Stored data entries:
## BEGIN

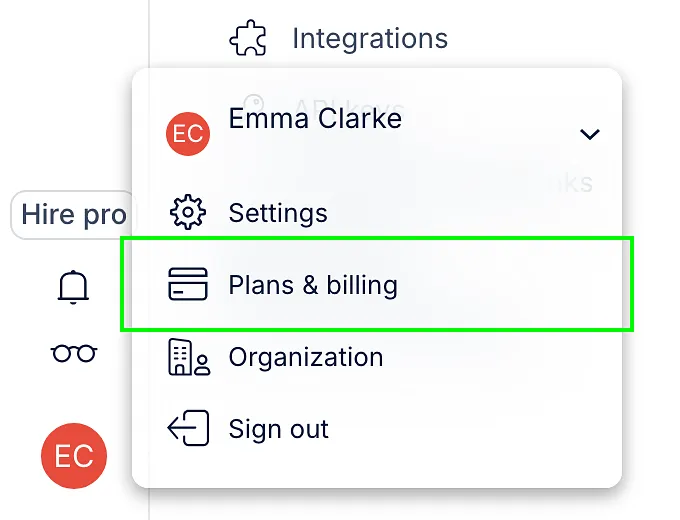Click the EC avatar inside the popup menu

(188, 134)
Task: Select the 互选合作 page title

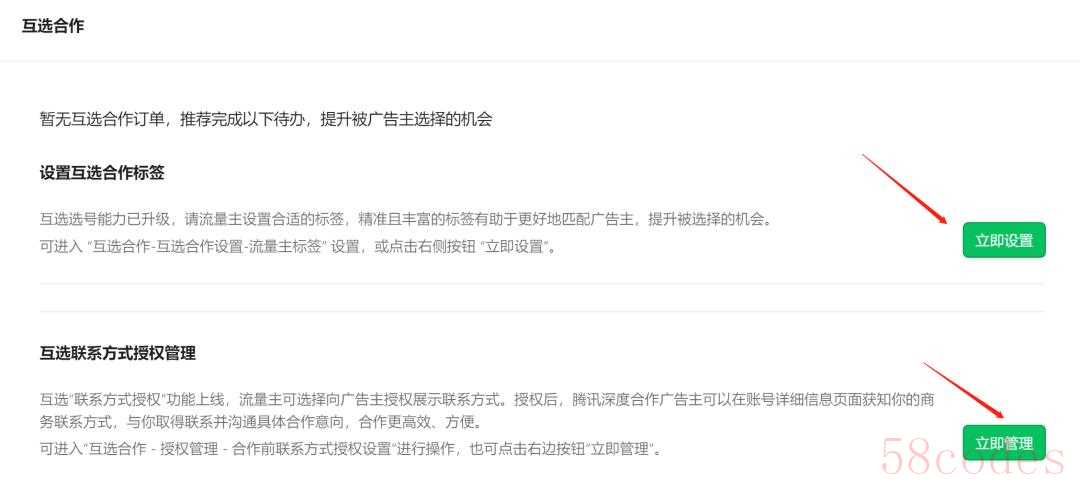Action: point(53,27)
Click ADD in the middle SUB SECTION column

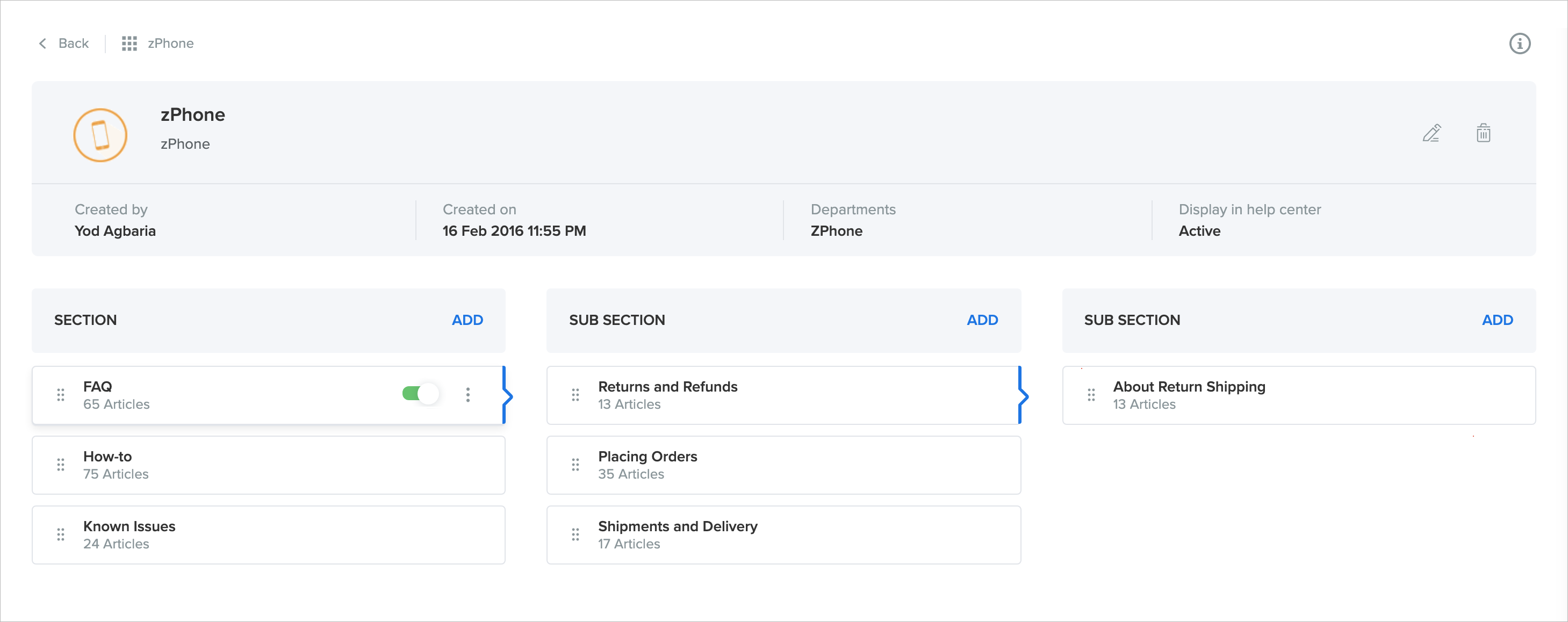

## END

* Given task:
Reproduce all of the rows above word for word, leaving the pictures out.

* Complete output:
Click the EC avatar inside the popup menu

(188, 134)
Task: Select the 互选合作 page title

Action: point(53,27)
Click ADD in the middle SUB SECTION column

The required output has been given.